Entries supplied -
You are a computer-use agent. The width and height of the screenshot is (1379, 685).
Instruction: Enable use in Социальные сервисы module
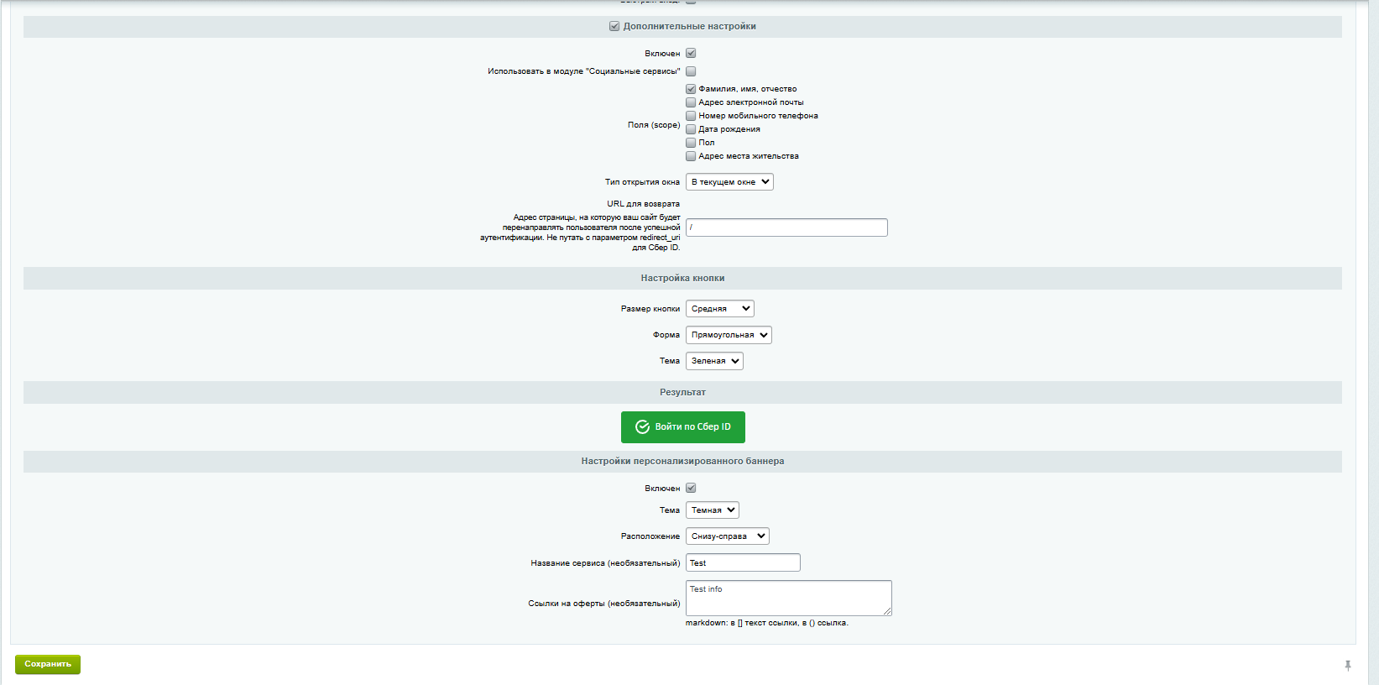(x=691, y=71)
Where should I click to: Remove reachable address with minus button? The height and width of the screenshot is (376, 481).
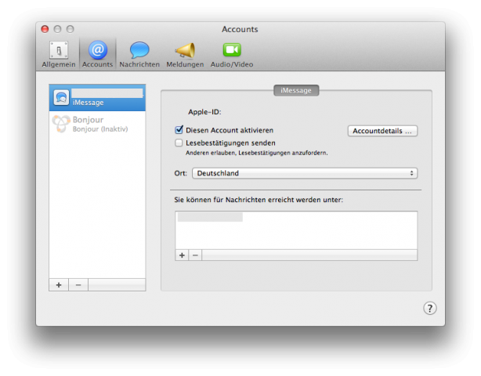point(196,255)
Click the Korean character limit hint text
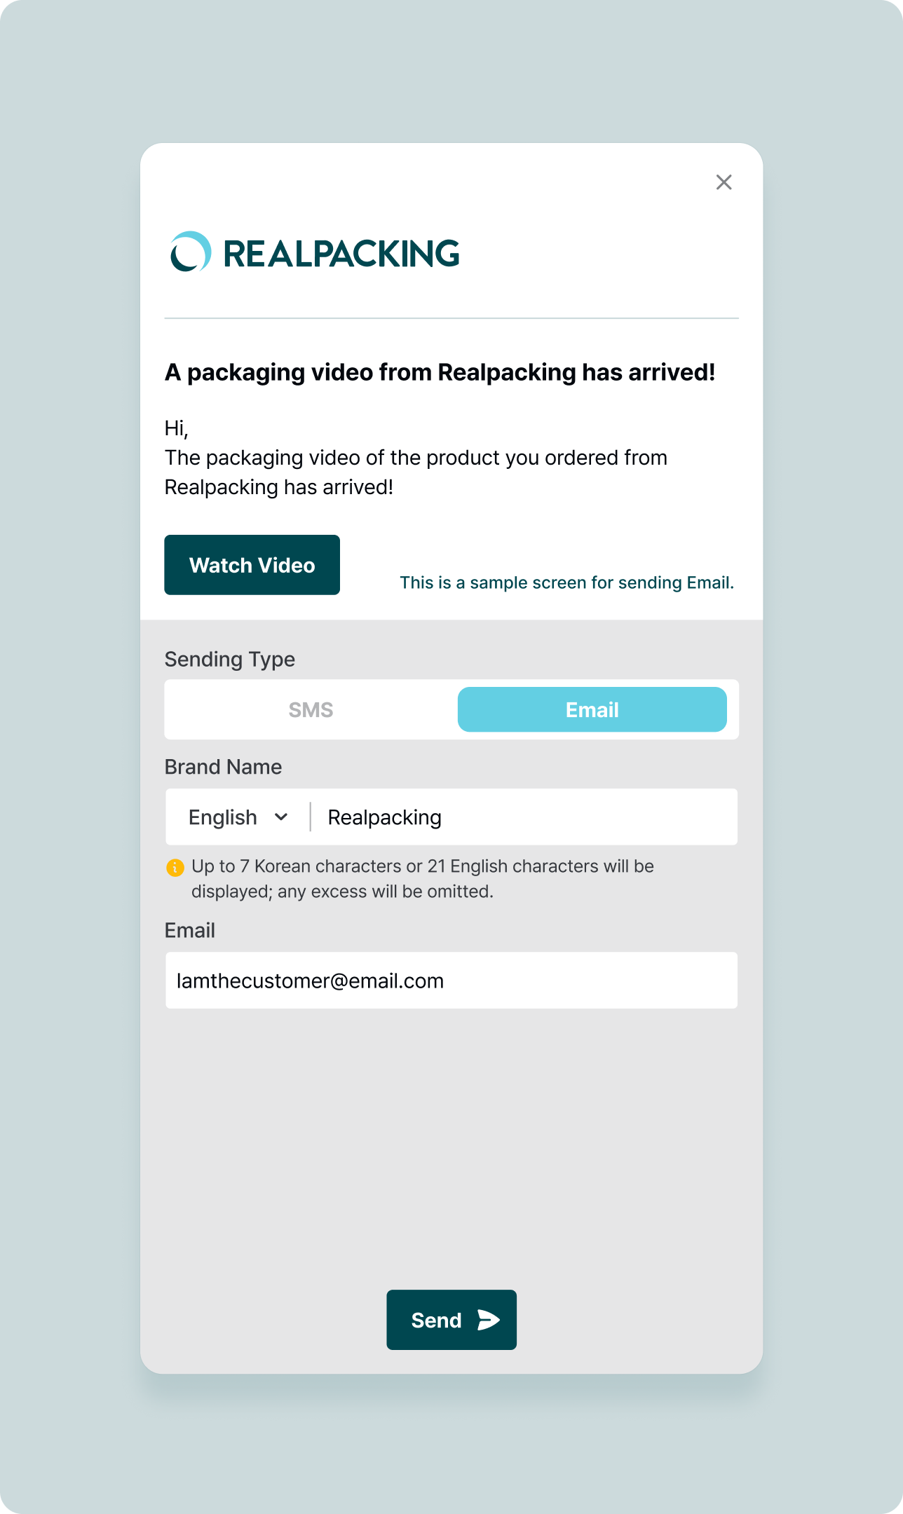The height and width of the screenshot is (1514, 903). [422, 879]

Work task - The entries above, without their pictures, should be written out exactly.

Written response -
You are a computer-use agent. The width and height of the screenshot is (1379, 685).
Instruction: Enable use in Социальные сервисы module
(x=691, y=71)
Where should I click to: Remove reachable address with minus button? The height and width of the screenshot is (376, 481).
point(196,255)
Click the Korean character limit hint text
The height and width of the screenshot is (1514, 903). [422, 879]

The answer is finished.